For others, suicidal ideation is triggered by being dependent on family, friends and caregivers. Some people do not know how to deal with the fact that they are dependent on others. Others with advanced illness see no value to their existence. They see no future, and the present is filled with discomfort and often, severe pain. For some, suicidal ideation is triggered by fear of abandonment. Many older people have seen, or heard stories, about what happens to dying people in some hospitals and nursing homes and they would rather consider killing themselves than be part of that distressing scenario.

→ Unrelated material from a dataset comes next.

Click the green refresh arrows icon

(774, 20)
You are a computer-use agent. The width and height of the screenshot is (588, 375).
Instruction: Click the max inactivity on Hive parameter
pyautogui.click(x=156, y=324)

The most common reasons patients give for wanting to commit suicide are:

  • Current pain and suffering;
  • Fear of pain and suffering yet to come.
  • Loss of control over what is happening.
  • Fear of becoming even more dependent.
  • Fear of abandonment, isolation, dying alone.
  • Inability to cope with the impact of the illness on family and friends.
  • Loss of personal integrity, fear of disfigurement.
  • Economic impact of further expensive care; exhausted financial resources.
  • Desire to “join” previously deceased spouse, parent, child.

Anger and Hostility

This feeling is experienced both by the dying and the bereaved. The reality of impending death often causes; frustration, resentment, and hostility. These emotions can easily be turned against others or on the self. Family members, friends and healthcare professionals are likely to bear the brunt of this anger. The reactions of the recipients of anger may include withdrawal, anxiety, defensiveness, and anger in return. This will only complicate an already tension-filled situation. When the patient’s anger is internalized, it leads to self-recrimination, self-blame, guilt, and lower self-esteem. As many psychologists have pointed out, anger turned on the self often fuels depression.

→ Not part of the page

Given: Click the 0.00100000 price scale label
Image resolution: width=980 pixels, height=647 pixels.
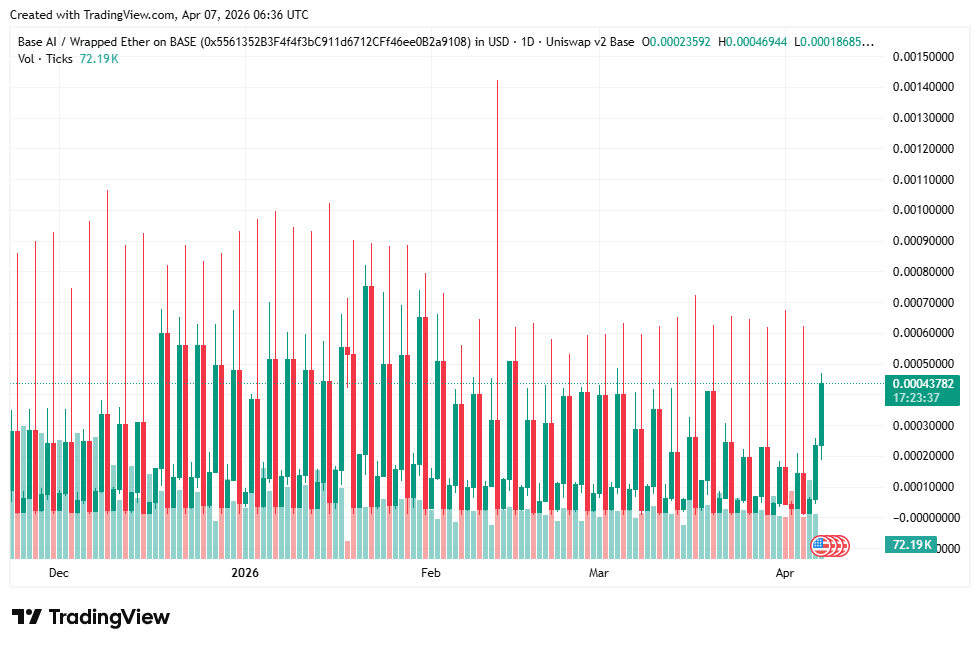Looking at the screenshot, I should [922, 210].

If there is one fundamental principle of counseling with the dying person, it is to facilitate communication about their needs. A primary task of pastoral counselors is to assist the terminally ill in meeting their individual needs as death approaches. Of course, each one has different needs, depending on life history, personality, and many other factors, but there are some common needs shared by most dying people. These needs include, but are not necessarily limited to, security, affection, support, self-expression and dignity.

Sources

[1]Mathew Hotopf, Jayne Chidgey and Julia Addington-Hall, “Depression in advanced disease: a systematic review Part 1. Prevalence and case finding.” Journal Palliative Medicine (2002): 11.

[2] Therese A. Rando, Clinical dimensions of anticipatory mourning: theory and practice in working with the dying, their loved ones, and their caregivers (Champaign, IL: Research Press, 2000), 81.

[3] Therese A. Rando, Grief, Dying and Death: Clinical Interventions for Caregivers (Champaign, IL: Research Press. 1984), 27.